TASK REQUIREMENTS: Return every entry below word for word and leave out any picture.

------ PROVIDED ENTRIES ------

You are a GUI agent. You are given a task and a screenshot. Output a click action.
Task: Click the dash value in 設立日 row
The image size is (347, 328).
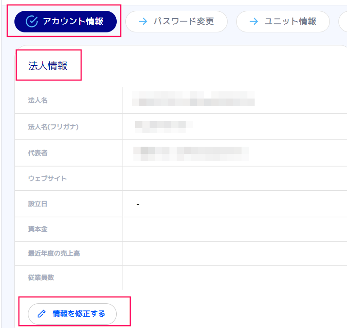coord(138,205)
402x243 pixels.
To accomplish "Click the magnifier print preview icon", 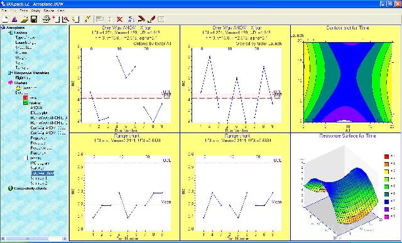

------

RESPONSE TO THIS TASK:
You are a GUI agent. You are given a task and a screenshot. Output a click action.
Task: Click the dash value in 設立日 row
The image size is (347, 328).
coord(138,205)
402x243 pixels.
To accomplish "Click the magnifier print preview icon", 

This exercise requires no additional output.